++++ THE DATA

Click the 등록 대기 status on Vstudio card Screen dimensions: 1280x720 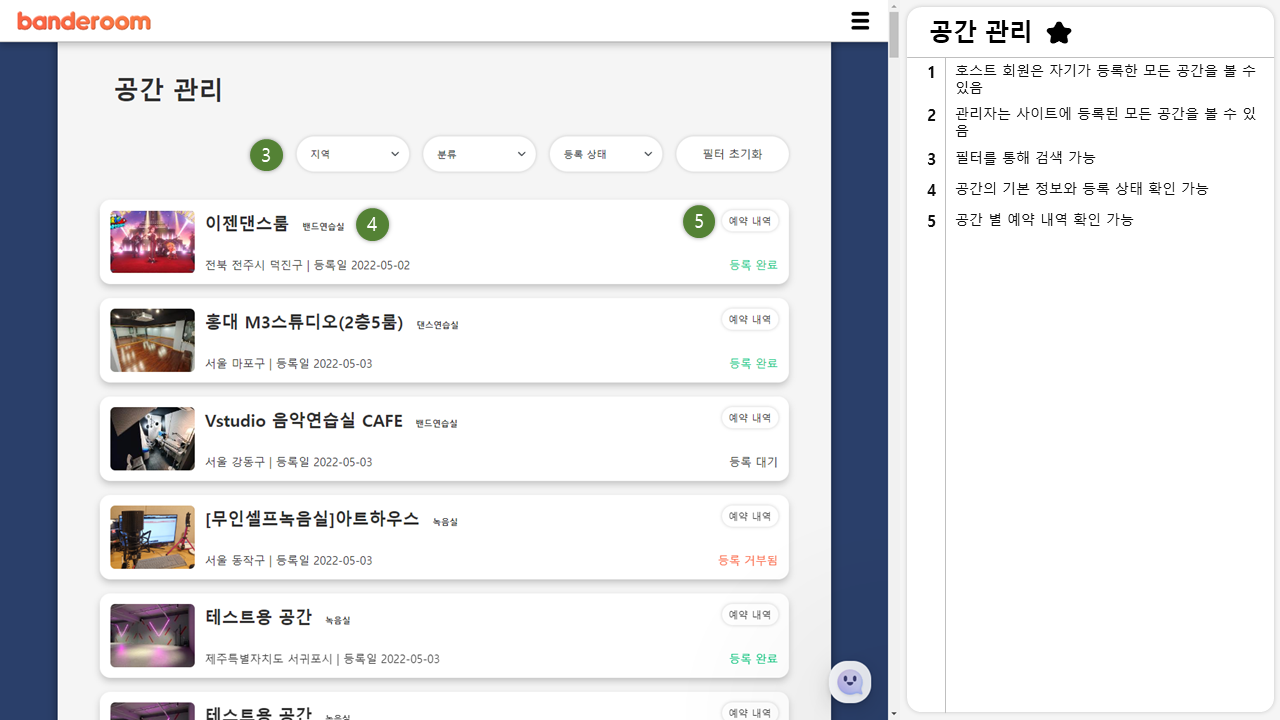(754, 462)
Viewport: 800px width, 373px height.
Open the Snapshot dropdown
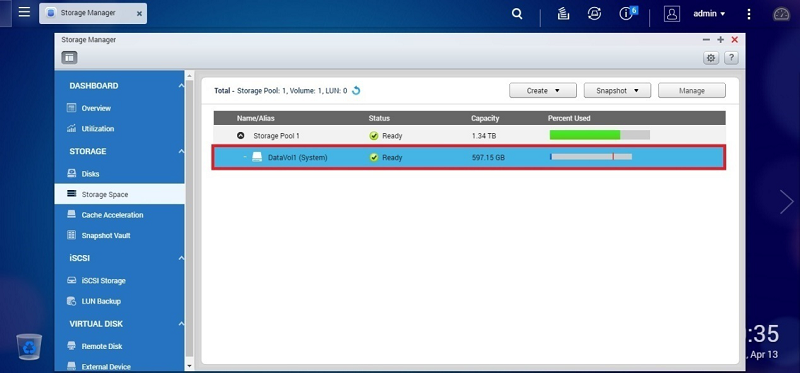(617, 90)
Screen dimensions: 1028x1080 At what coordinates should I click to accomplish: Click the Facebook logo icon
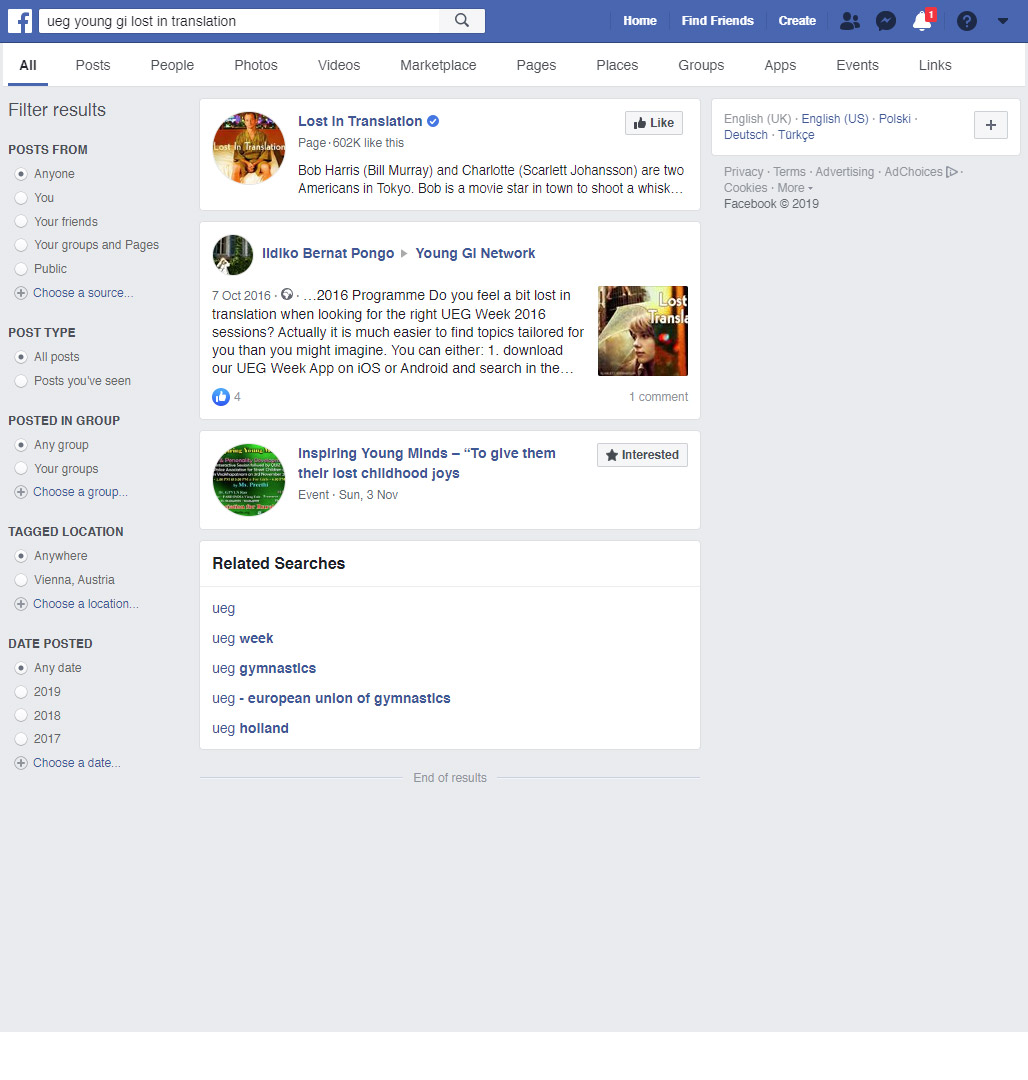21,21
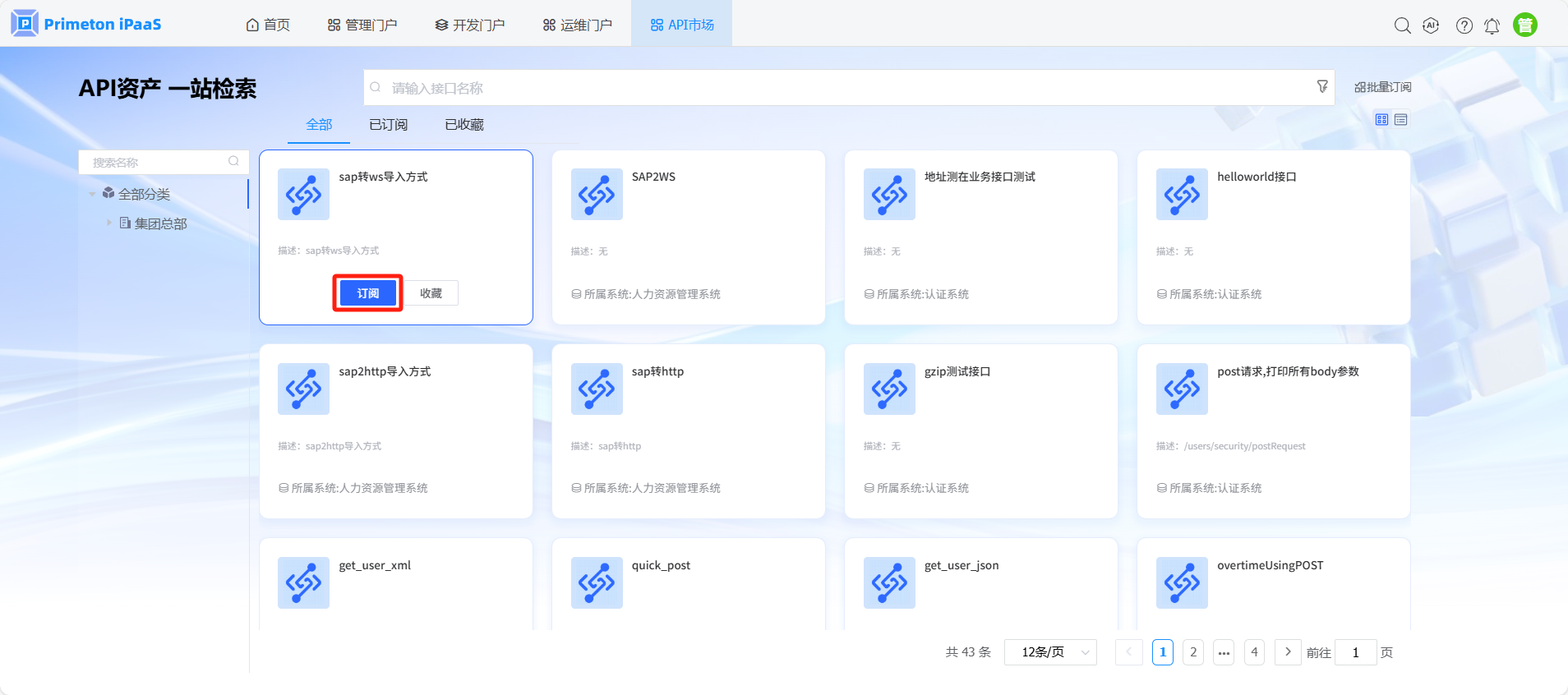Expand the 集团总部 tree node
This screenshot has height=695, width=1568.
(108, 223)
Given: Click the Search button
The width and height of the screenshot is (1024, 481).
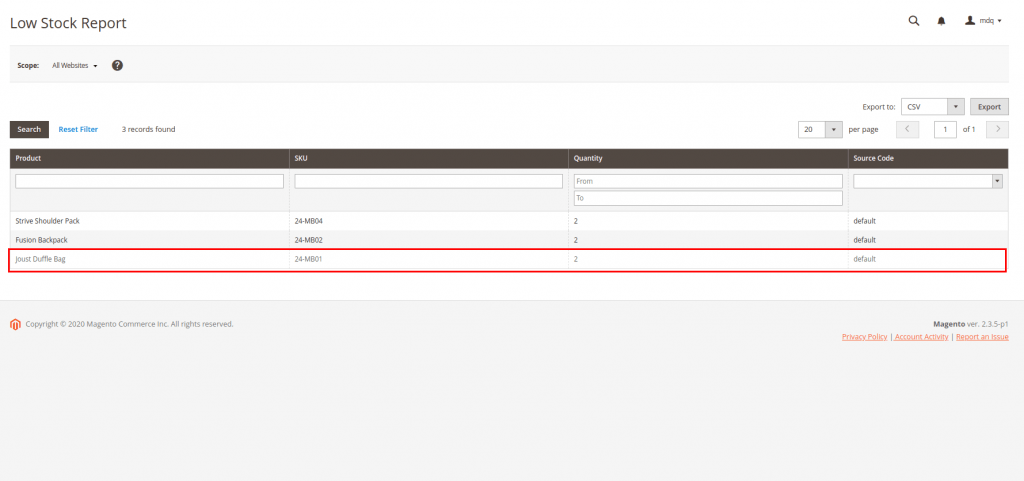Looking at the screenshot, I should pos(29,129).
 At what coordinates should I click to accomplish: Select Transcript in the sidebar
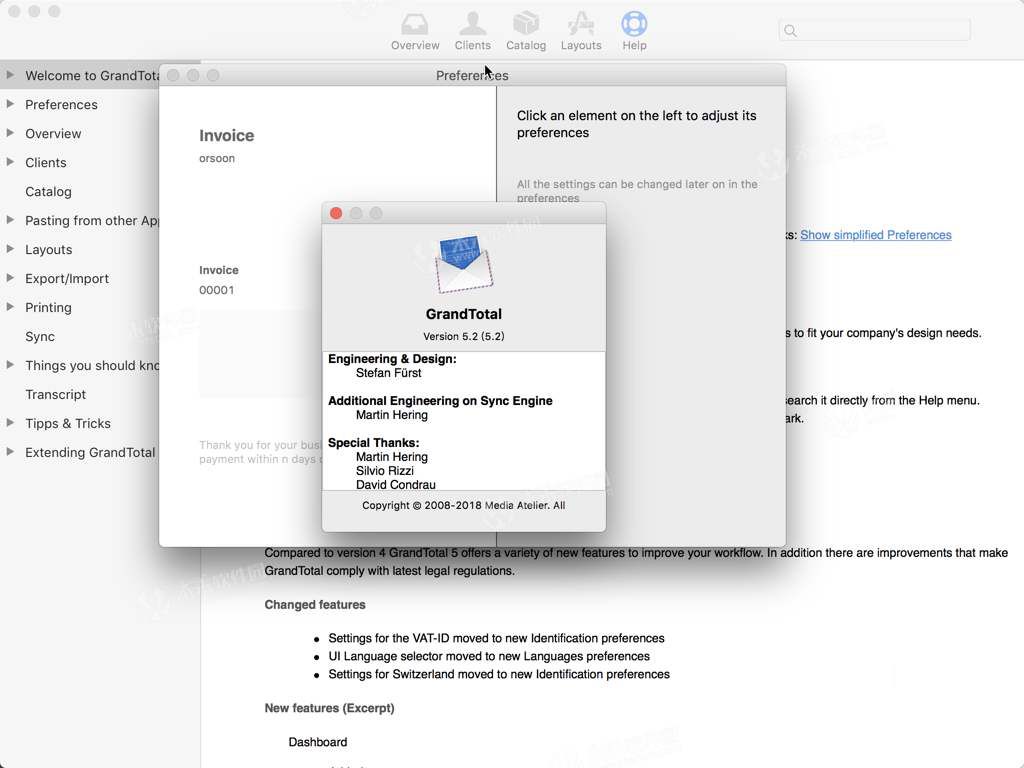[x=56, y=394]
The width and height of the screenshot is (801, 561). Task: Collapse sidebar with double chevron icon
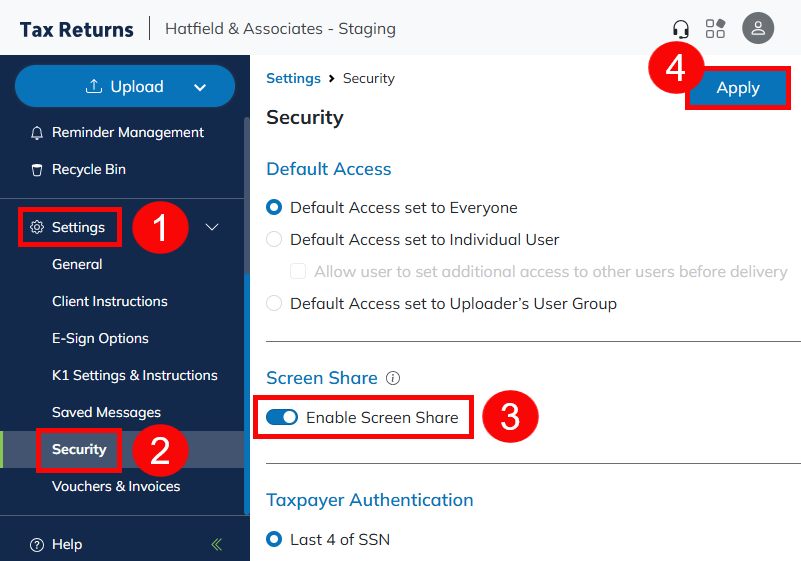coord(217,544)
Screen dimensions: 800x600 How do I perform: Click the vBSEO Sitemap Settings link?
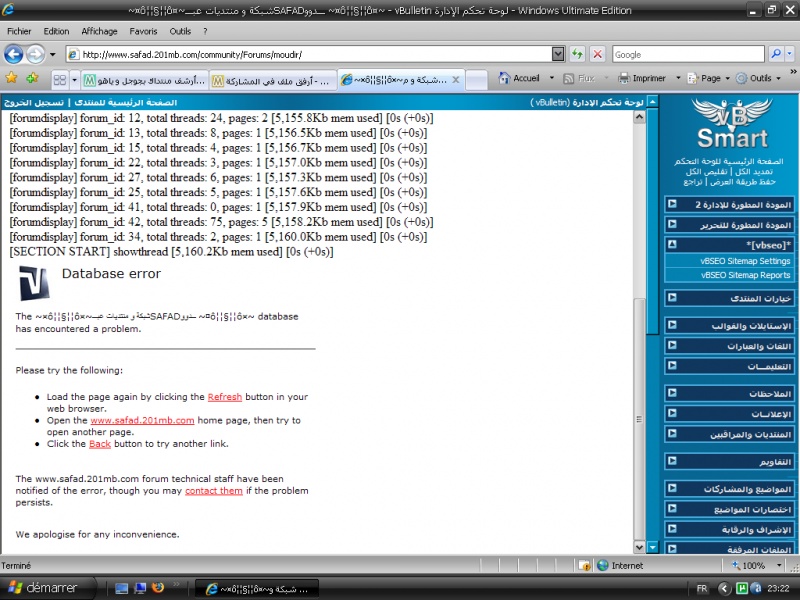tap(745, 261)
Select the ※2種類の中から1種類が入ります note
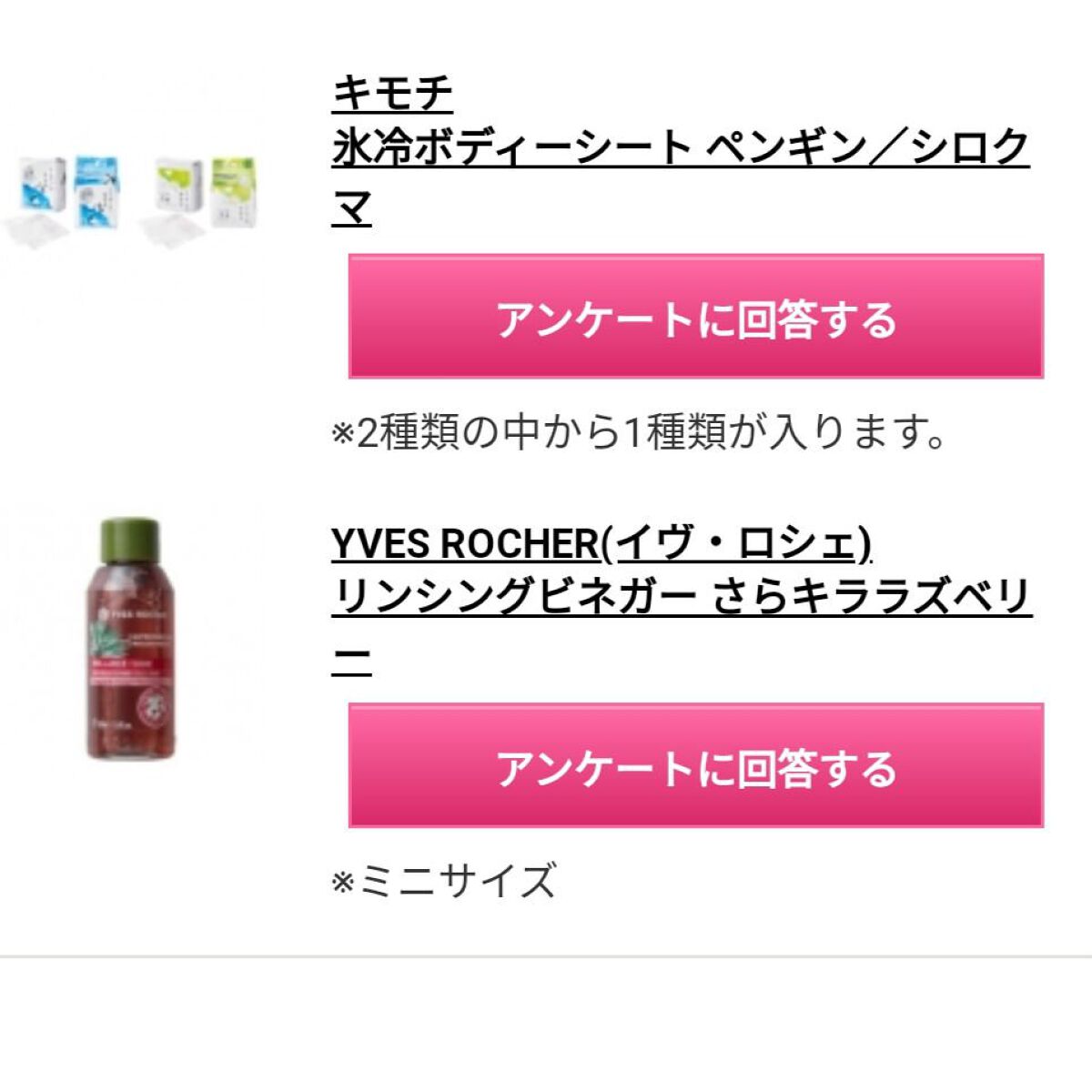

++++++++

** DIRECTIONS **
With the pictures left out, output exactly the lines from the one with "Screen dimensions: 800x600" through the end of the listing above, both ends included.

** ANSWER SPACE **
Screen dimensions: 800x600 How do I perform: Click the vBSEO Sitemap Settings link?
tap(745, 261)
Select the ※2種類の中から1種類が入ります note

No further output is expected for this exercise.